This is called the “Engineering” Update, but it’s really a reflection of all the work going on at re:3D – engineering, R&D, customer service, operations and everyone else included. As our company ethos begins, “We are a team…”, and that team has been working hard to solve problems for our customers, improve the performance of our products and contribute to the body of knowledge within our additive manufacturing industry. Here are a few snapshots of what’s been happening at re:3D since our last post.
The Gigabot FFF (Filament) Platform
MCU Thermocouple Errors
For the past couple of years, an intermittent problem would pop up on the Gigabot 4 (and GigabotX 2) printers related to the thermocouples. Sometimes the printer would throw an “MCU shutdown: Thermocouple reader error” fault during the bootup cycle (Figure 1). There were some arcane incantations that could be performed to sometimes clear the fault in any given instance, but ultimately, better grounding of the extruder seemed to solve the problem. Recently the error started showing up again, potentially delaying product shipments. So the engineering team put intense focus on investigating the cause of the error.

re:3D’s uses the Archimajor 3D printer motherboard from US manufacturer UltiMachine (South Pittsburg, Tennessee).
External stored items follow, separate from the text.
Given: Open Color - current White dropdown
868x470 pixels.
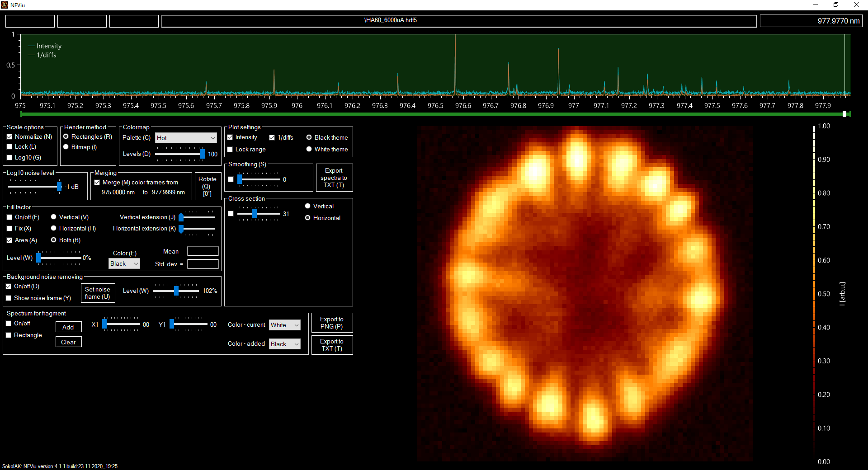Looking at the screenshot, I should point(284,325).
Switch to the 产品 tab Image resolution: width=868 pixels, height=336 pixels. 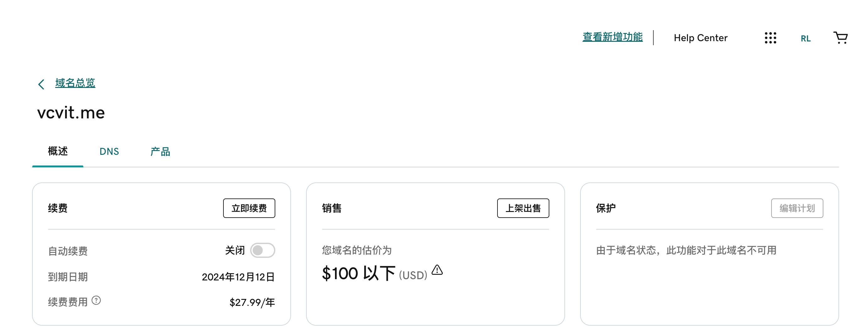pyautogui.click(x=160, y=152)
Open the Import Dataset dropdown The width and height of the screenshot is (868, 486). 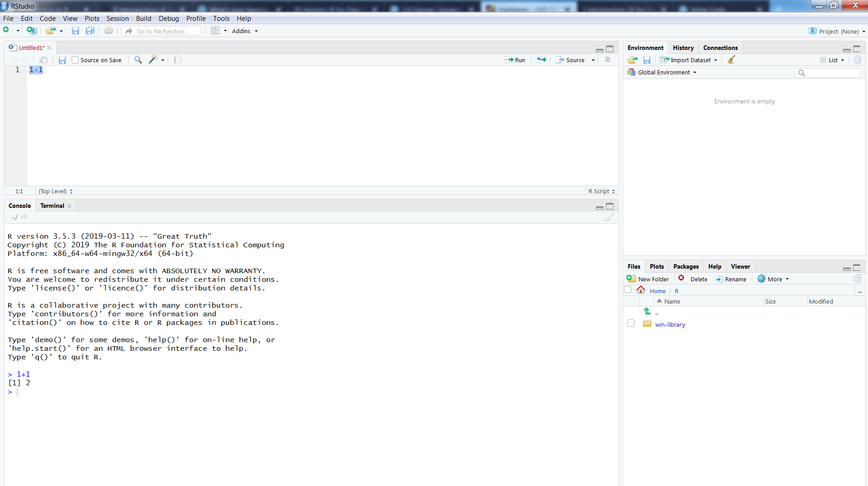coord(689,60)
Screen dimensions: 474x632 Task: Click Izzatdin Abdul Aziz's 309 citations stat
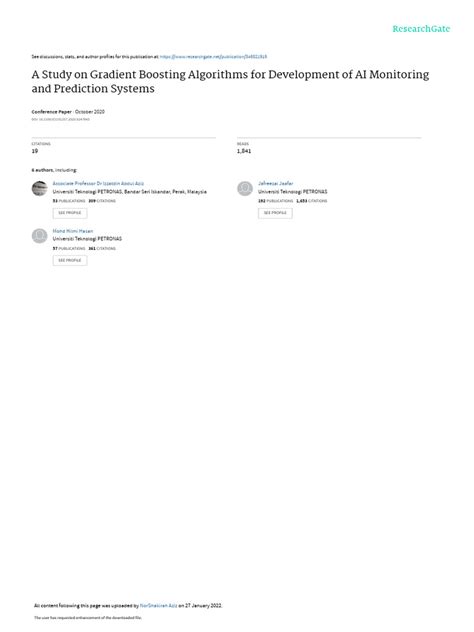coord(102,201)
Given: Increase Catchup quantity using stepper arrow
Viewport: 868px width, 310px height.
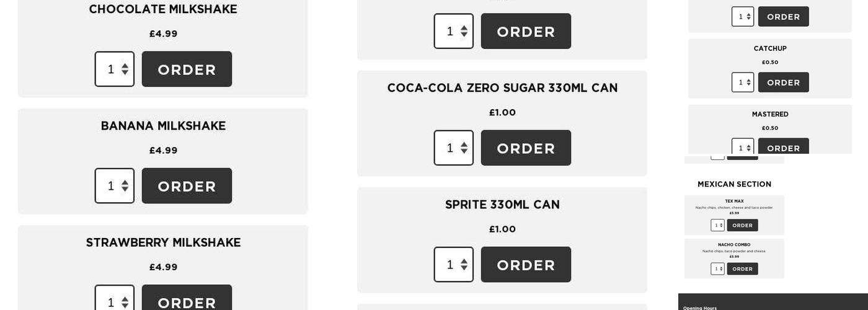Looking at the screenshot, I should click(749, 81).
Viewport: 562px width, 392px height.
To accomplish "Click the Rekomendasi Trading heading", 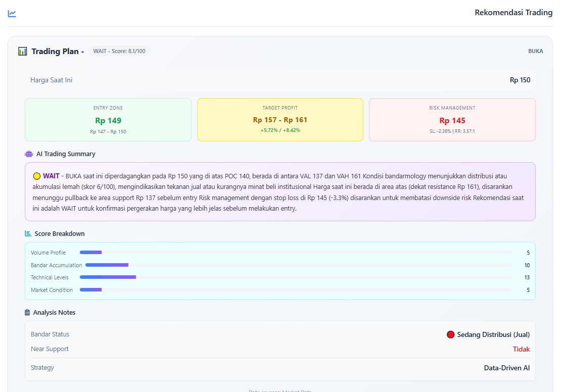I will 513,13.
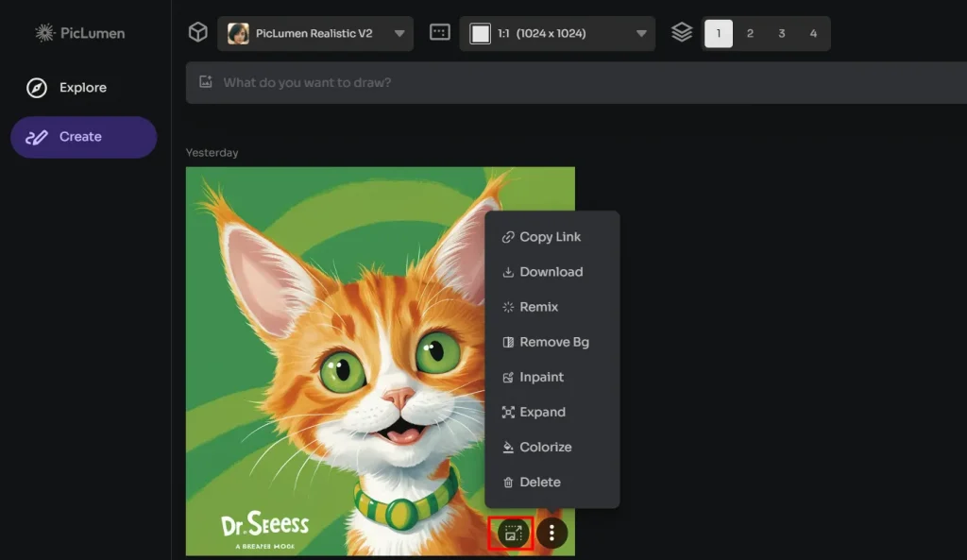Click the model cube icon
The image size is (967, 560).
197,31
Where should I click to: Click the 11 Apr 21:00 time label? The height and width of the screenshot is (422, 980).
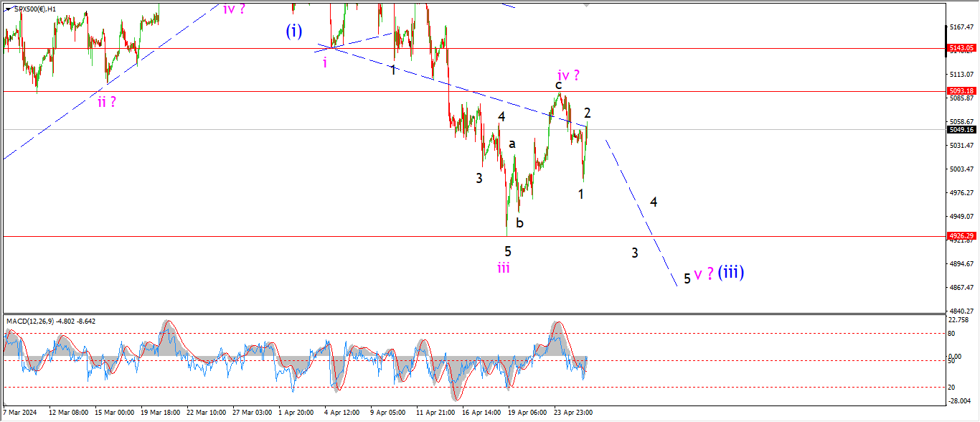coord(435,413)
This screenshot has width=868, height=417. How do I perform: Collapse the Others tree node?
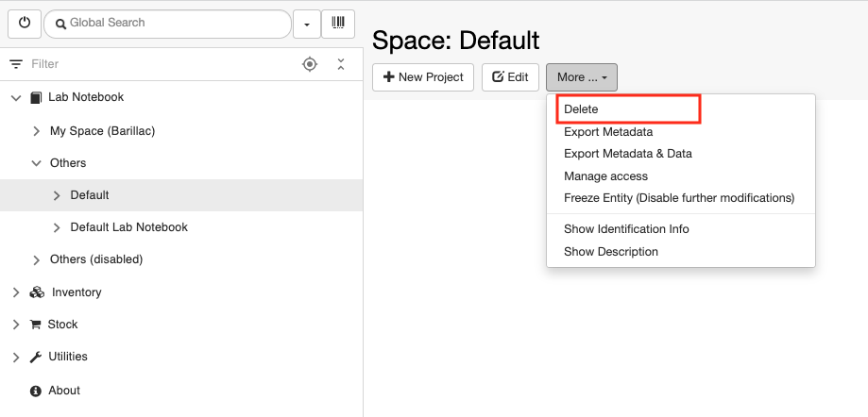pos(37,163)
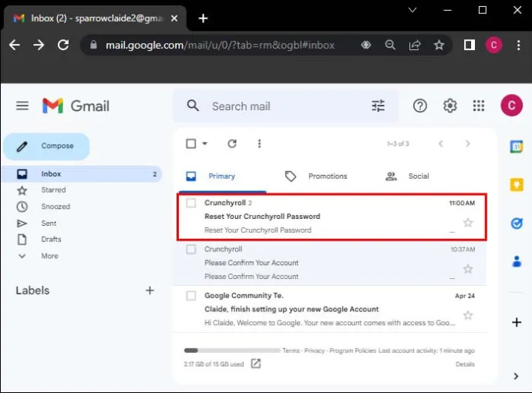
Task: Click the Search mail field
Action: pyautogui.click(x=285, y=106)
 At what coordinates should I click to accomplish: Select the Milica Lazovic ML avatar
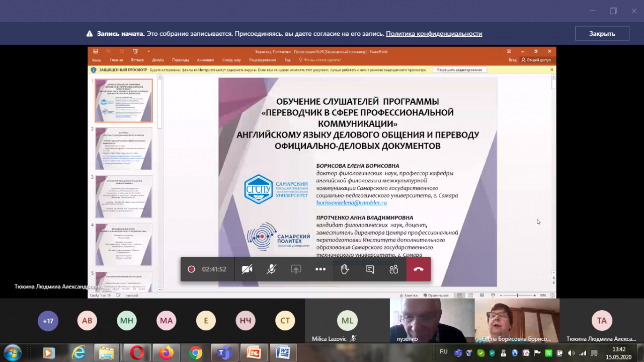click(x=347, y=321)
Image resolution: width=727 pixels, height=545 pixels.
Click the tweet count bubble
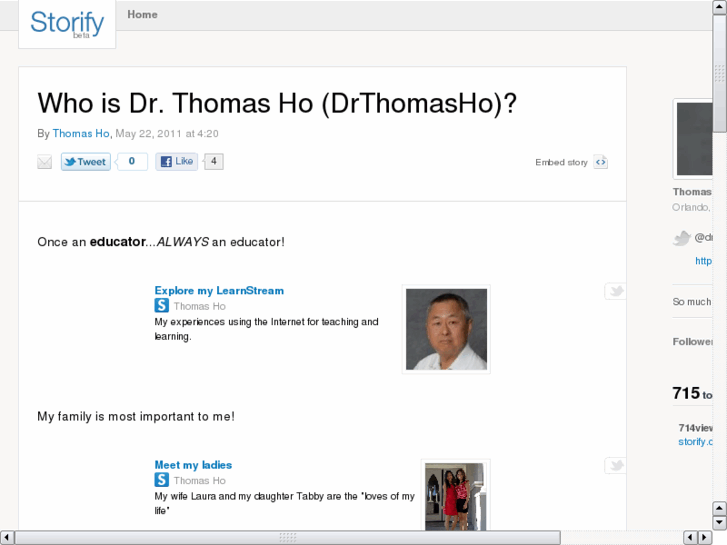(x=131, y=161)
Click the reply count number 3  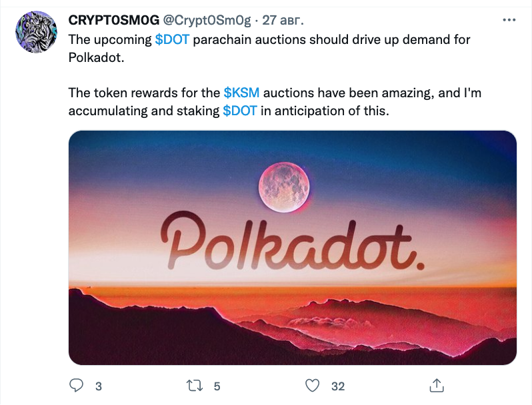(x=99, y=386)
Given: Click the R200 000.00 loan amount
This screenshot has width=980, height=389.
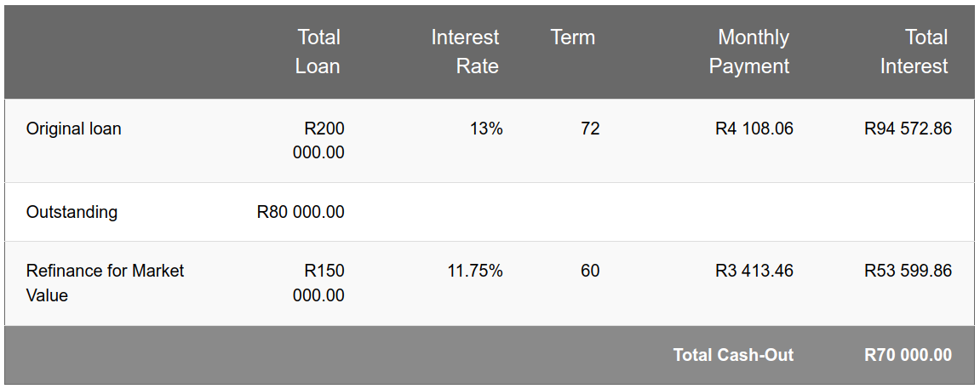Looking at the screenshot, I should (318, 140).
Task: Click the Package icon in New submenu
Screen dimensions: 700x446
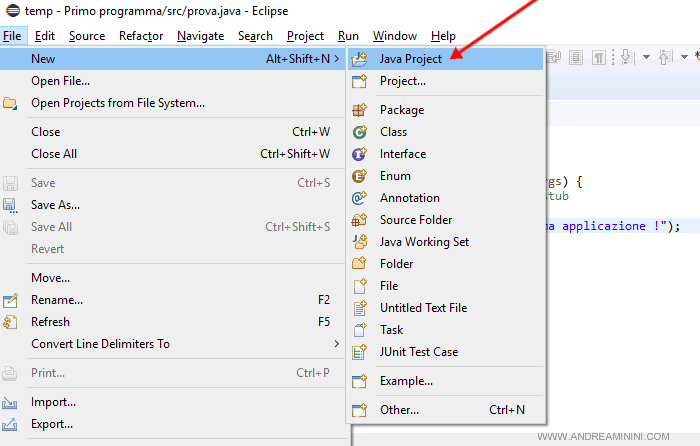Action: click(x=360, y=110)
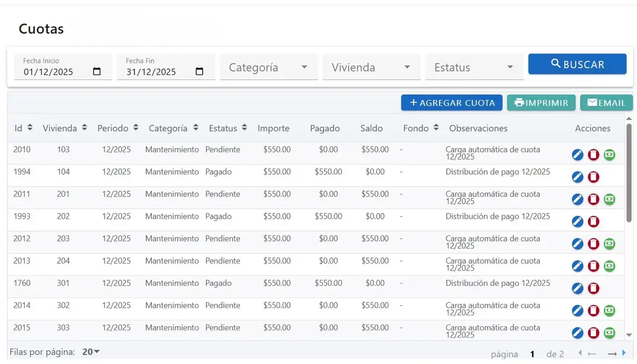The height and width of the screenshot is (364, 637).
Task: Toggle sorting on the Estatus column
Action: pyautogui.click(x=244, y=128)
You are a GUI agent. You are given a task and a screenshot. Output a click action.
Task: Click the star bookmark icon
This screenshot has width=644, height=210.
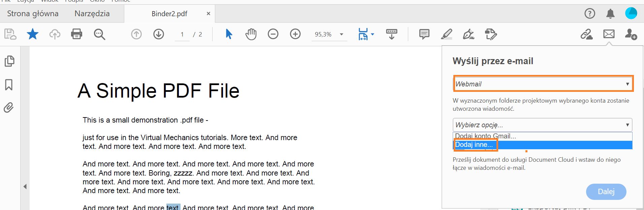(33, 34)

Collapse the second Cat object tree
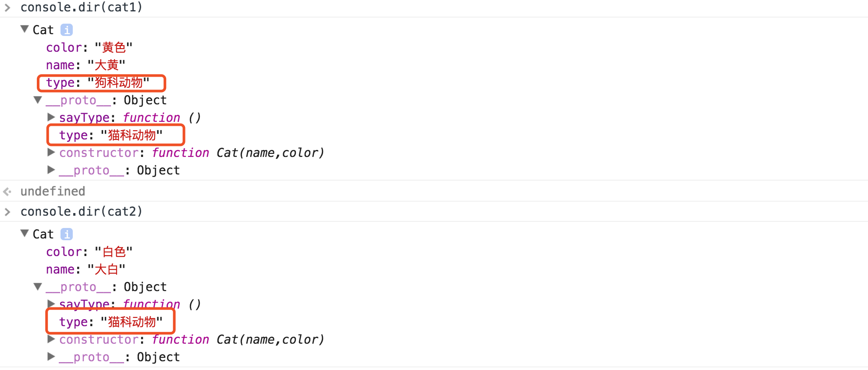click(25, 234)
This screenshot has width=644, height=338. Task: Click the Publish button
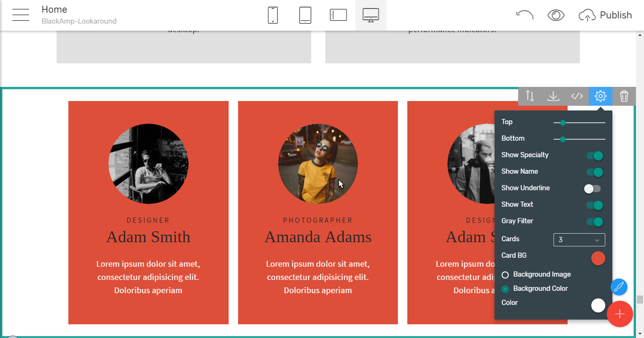605,15
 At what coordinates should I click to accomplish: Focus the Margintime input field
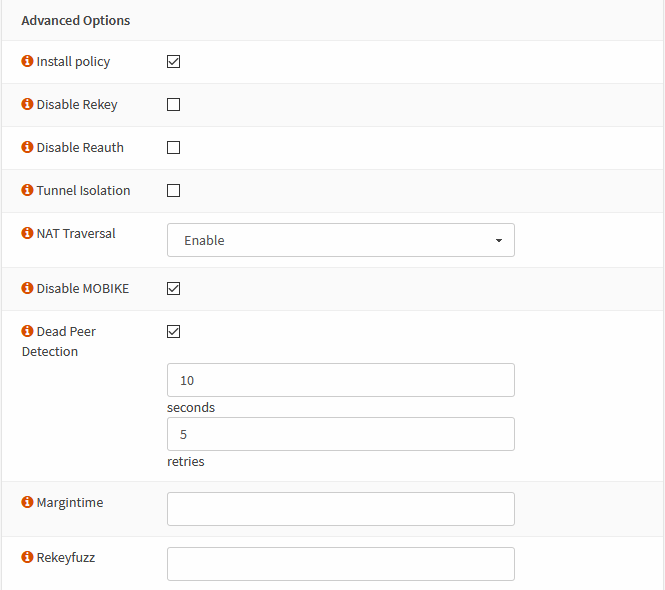(x=341, y=509)
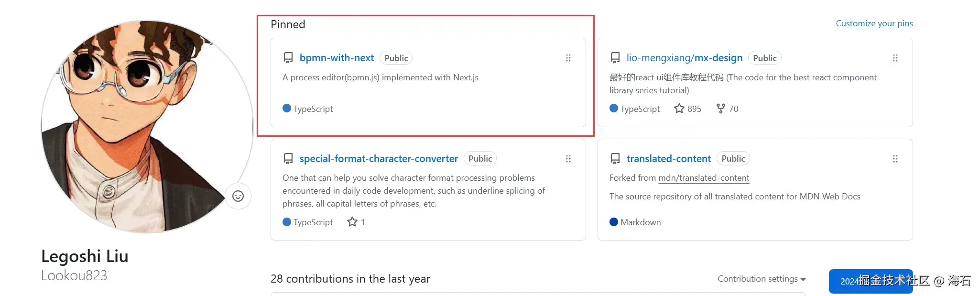Click the Customize your pins link

[874, 23]
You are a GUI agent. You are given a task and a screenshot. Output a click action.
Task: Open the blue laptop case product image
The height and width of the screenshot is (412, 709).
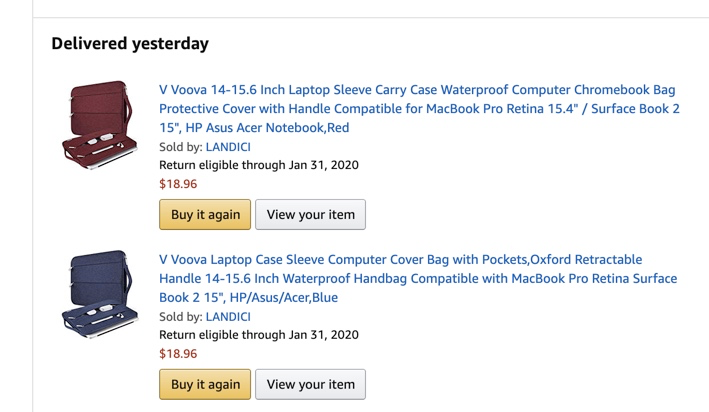pyautogui.click(x=98, y=294)
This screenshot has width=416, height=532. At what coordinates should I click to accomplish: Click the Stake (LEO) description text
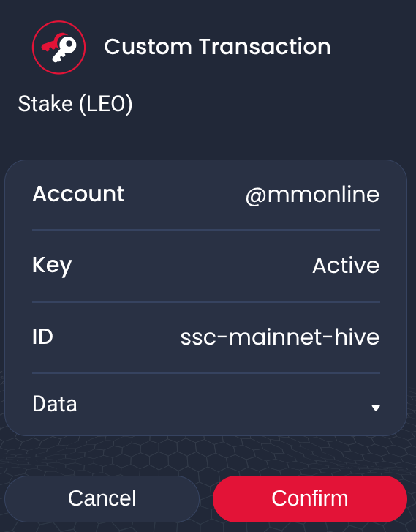pos(75,104)
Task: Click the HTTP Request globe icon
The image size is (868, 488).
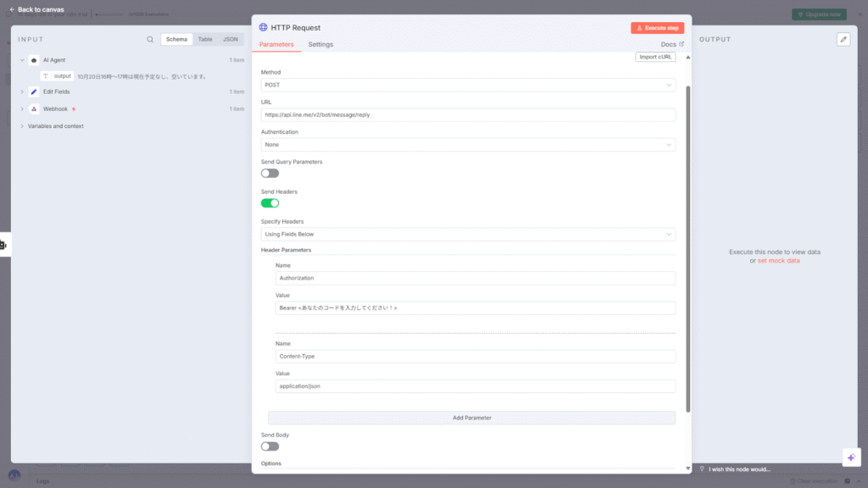Action: (264, 28)
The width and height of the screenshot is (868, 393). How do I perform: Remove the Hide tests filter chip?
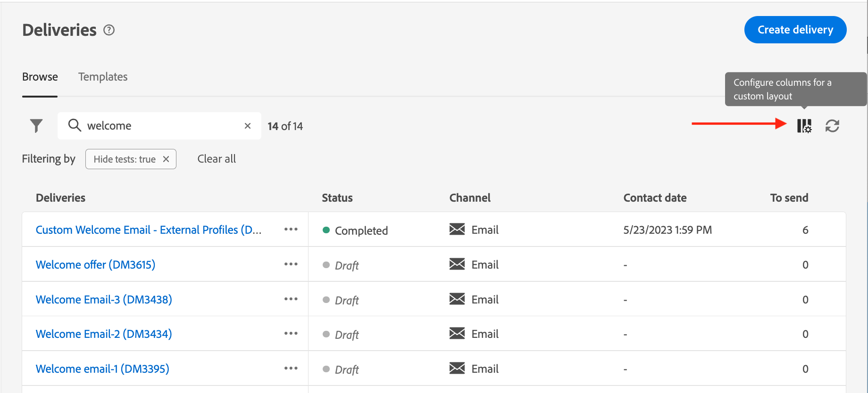166,159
The Archim boards use a MAX31856 chip from Maxim Integrated to amplify and digitize the input signals from the thermocouples, and it was this chip that was throwing the pesky error. Buried in an obscure Maxim FAQ was a cryptic comment about shunting the negative lead of the thermocouple input to ground to improve performance. The engineering team tried it out (Figure 2), and this has reliably prevented the error from occurring. re:3D now has a field-fix available for service technicians to use when encountering this issue on customer machines and is also working with UltiMachine to incorporate this feature into future versions of the motherboard.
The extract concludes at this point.